*Directions*:
Please say when the list of technical notes below expects the transition of marketed energy to photovoltaic to be complete.

I wrote this for a friend, but I thought a wider audience might find it
interesting.  It's focused almost entirely on technical topics.

- The transition to BaaS is the realization what we were hoping KnowNow would
  be in 2000, at least in weeks whose numbers were congruent to 2 modulo 5; we
  just didn't know how to tell people about it.  
- Self-certifying names as used in Bitcoin, BitTorrent, Git, Tor hidden
  services, and apparently now Urbit have gone mainstream.
- Fastly has redefined what a CDN is, and might conceivably work to make origin
  servers on home networks feasible again.  (I may be biased.)
- TimBL's turned to the DRM dark side; see his Reddit interview for evidence.  
- Rust and Golang seem to be pretty hot, but Clojure is hotter.  
- The transition of marketed energy to photovoltaic started happening in
  earnest in 2013 and will be complete in the mid-2020s, which could result in
  a bigger (log-scale) increase in marketed energy consumption than the
  Industrial Revolution, since the solar energy resource is four orders of
  magnitude bigger than current world marketed energy consumption.
- There's an explosion of beta-quality time-series database management systems
  coming out of the DevOps movement or buzzword from a couple of years back.
- John McAfee claims to have uncovered a massive operation to get Hizbullah
  agents fake Belizean passports to get them into the US.
- Abrash claims judder-free VR (and presumably AR) is finally about to happen
  because of new breakthrough displays.  I bet Jeri Ellsworth can tell you if
  he's full of shit.

*Given data*:

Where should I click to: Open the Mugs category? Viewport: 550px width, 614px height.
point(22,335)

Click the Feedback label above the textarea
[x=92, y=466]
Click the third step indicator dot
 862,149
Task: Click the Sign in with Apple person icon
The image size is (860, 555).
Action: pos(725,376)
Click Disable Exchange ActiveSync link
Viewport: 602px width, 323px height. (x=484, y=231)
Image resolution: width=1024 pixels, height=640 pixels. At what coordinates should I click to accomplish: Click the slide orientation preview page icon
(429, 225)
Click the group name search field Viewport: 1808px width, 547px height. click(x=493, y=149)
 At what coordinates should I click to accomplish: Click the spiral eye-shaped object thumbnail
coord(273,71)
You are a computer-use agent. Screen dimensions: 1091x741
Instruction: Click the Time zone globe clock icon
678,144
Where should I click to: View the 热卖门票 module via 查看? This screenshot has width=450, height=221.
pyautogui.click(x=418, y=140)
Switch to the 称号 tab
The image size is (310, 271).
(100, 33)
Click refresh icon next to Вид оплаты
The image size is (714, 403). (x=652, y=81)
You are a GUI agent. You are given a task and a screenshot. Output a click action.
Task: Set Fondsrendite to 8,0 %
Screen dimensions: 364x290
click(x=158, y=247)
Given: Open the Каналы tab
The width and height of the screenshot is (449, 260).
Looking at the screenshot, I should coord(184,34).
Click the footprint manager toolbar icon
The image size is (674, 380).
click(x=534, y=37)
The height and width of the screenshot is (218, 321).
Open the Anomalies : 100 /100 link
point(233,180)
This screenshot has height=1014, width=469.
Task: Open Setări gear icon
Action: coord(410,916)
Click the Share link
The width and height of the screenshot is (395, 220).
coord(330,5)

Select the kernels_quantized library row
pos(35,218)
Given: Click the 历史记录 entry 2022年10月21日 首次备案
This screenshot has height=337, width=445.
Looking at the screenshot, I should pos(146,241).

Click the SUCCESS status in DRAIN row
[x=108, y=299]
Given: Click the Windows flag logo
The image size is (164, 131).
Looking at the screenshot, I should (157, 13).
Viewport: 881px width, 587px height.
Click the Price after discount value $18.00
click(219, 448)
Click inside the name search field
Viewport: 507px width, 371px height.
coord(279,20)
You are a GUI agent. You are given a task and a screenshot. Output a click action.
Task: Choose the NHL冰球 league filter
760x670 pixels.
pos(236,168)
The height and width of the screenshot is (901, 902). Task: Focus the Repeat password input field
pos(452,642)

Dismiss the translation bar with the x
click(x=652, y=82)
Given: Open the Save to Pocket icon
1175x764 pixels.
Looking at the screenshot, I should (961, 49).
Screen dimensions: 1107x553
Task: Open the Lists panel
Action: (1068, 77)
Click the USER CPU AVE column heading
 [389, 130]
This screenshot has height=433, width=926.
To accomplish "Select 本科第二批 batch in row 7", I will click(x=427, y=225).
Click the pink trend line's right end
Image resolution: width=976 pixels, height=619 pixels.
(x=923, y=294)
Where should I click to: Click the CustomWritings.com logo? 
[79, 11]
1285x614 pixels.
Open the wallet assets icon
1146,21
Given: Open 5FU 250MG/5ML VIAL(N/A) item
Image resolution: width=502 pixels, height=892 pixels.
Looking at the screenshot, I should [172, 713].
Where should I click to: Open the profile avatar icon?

*Exercise answer*:
In the mid-2020s.